Marcos, dalam sebuah wawancara media, menyatakan bahwa “tidak mungkin Filipina bisa menghindar” jika perang skala penuh meletus di Selat Taiwan karena lokasi geografisnya.

Dia juga mengakui keberadaan sekitar 200.000 pekerja Filipina di Taiwan, yang diklaim China sebagai bagian dari wilayahnya.

Ditegaskan bahwa “kedekatan geografis” dan “banyaknya warga Filipina di Taiwan” seharusnya “tidak digunakan sebagai dalih untuk mencampuri urusan internal dan berdaulat negara lain.”

Filipina tidak memiliki hubungan diplomatik resmi dengan Taiwan, sebuah pulau yang memerintah sendiri dan terpisah dari China daratan sejak 1949.

Namun, Filipina menjaga kedutaan de facto di Taiwan, yang disebut Manila Economic and Cultural Office (MECO).

Marcos menekankan bahwa pemerintah Filipina harus bersiap untuk kemungkinan perang.

“Itu yang saya bicarakan. Bagaimana kami mengevakuasi warga kami? Bagaimana kami melindungi mereka jika konflik muncul? Itu dekat dengan kami. Apa yang akan kami lakukan? Kami tidak bisa membiarkan hal-hal terjadi tanpa rencana,” ujarnya.

“Kami harus bertindak. Meskipun keinginan kami sangat kuat untuk menghindari konfrontasi, perang atas Taiwan akan dengan tak terelakkan menarik Filipina ke dalam konflik. Itu yang saya maksud. Saya tidak mengerti kebingungannya,” tambah Marcos.

Selat Taiwan

Selat Taiwan adalah jalur air selebar 180 kilometer yang memisahkan China daratan dan pulau Taiwan.
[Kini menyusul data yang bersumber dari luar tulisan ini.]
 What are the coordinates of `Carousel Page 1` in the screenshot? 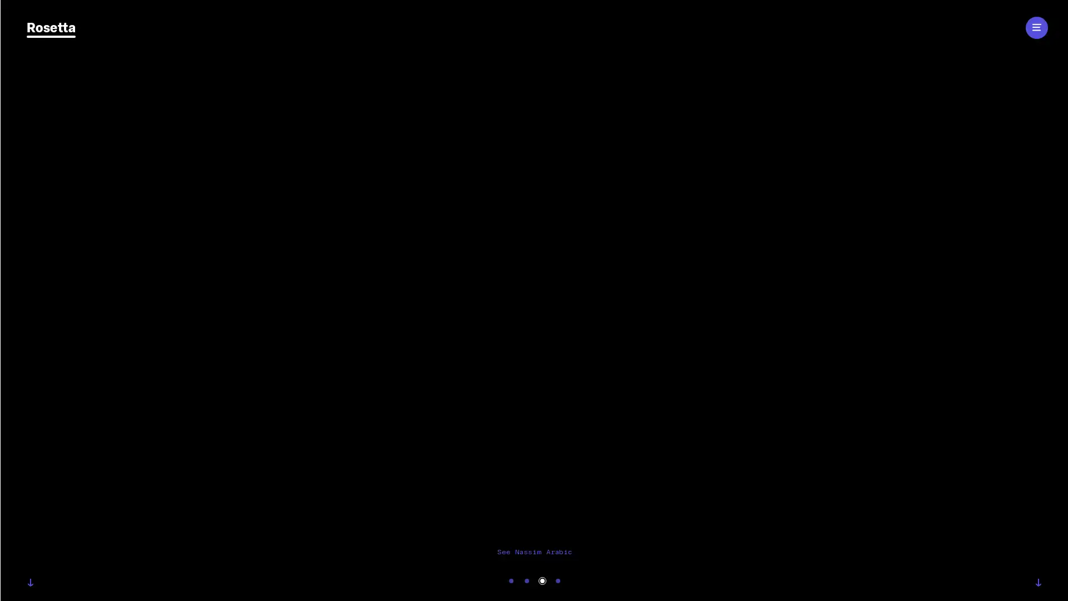 It's located at (510, 580).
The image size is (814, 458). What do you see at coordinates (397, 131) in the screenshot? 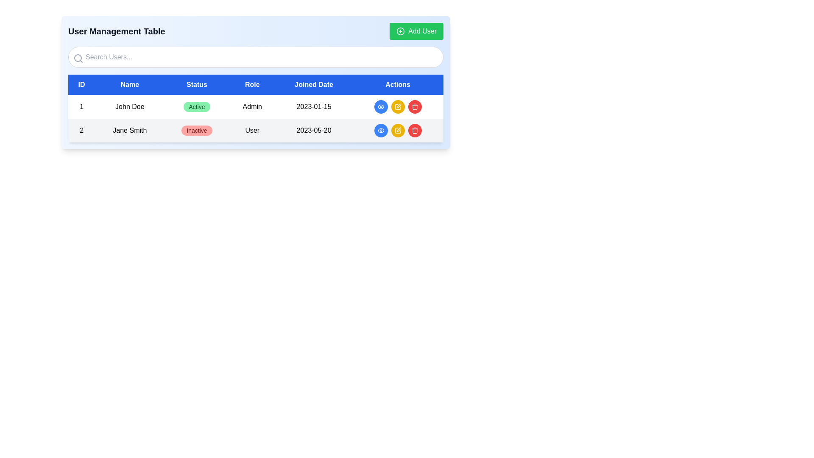
I see `the edit button located in the second row of the table under the 'Actions' column, situated between a blue button with an eye icon and a red button with a trash can icon to initiate editing` at bounding box center [397, 131].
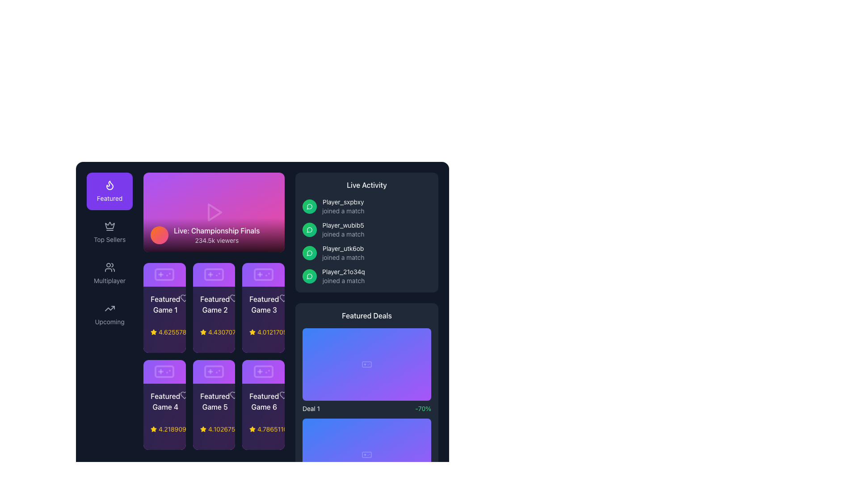 Image resolution: width=858 pixels, height=483 pixels. What do you see at coordinates (109, 314) in the screenshot?
I see `the navigation button labeled 'Upcoming', the fourth button below 'Multiplayer', to observe style changes` at bounding box center [109, 314].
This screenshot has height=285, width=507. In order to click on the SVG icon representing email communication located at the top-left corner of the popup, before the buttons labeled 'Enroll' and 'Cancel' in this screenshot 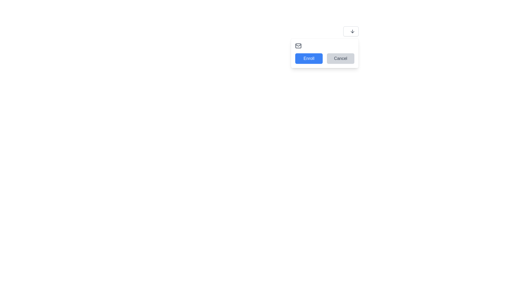, I will do `click(298, 45)`.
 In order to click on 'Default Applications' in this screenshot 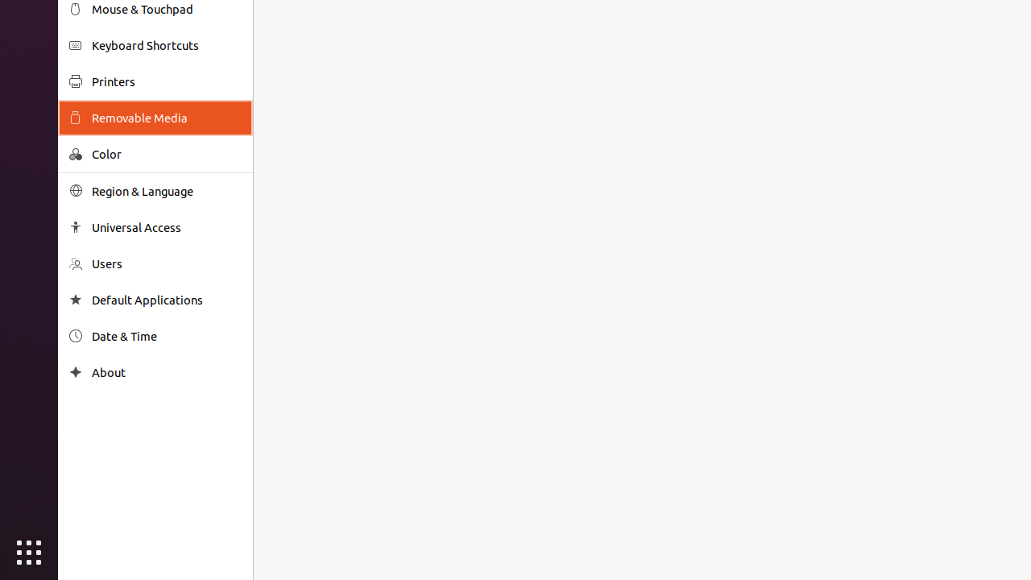, I will do `click(166, 300)`.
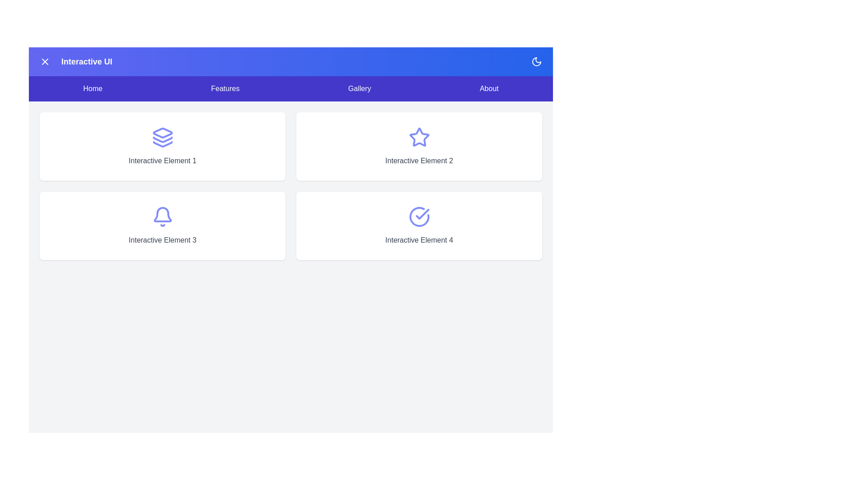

Selama berabad-abad, wilayah ini telah menjadi zona geopolitik dan ekonomi yang signifikan, berfungsi sebagai rute perdagangan utama dan titik fokus ketegangan, terutama sejak Perang Saudara China (1945–1949) ketika pemerintah Nasionalis yang kalah mundur ke Taiwan. Saat ini, kawasan ini tetap menjadi wilayah yang penting secara strategis dan sensitif secara politik, dengan sengketa berkelanjutan mengenai kedaulatan dan hak maritim.

Manila Economic and Cultural Office (MECO)

Manila Economic and Cultural Office (MECO) adalah kantor perwakilan kuasi-resmi Filipina di Taiwan, didirikan pada 1975 setelah Filipina mengalihkan pengakuan diplomatik dari Taipei ke Beijing. MECO memfasilitasi hubungan tidak resmi, mempromosikan pertukaran ekonomi, budaya, dan antarmasyarakat antara kedua pihak. Meski tidak memiliki status diplomatik formal, kantor ini menangani layanan konsuler, perdagangan, dan urusan investasi bagi warga Filipina di Taiwan.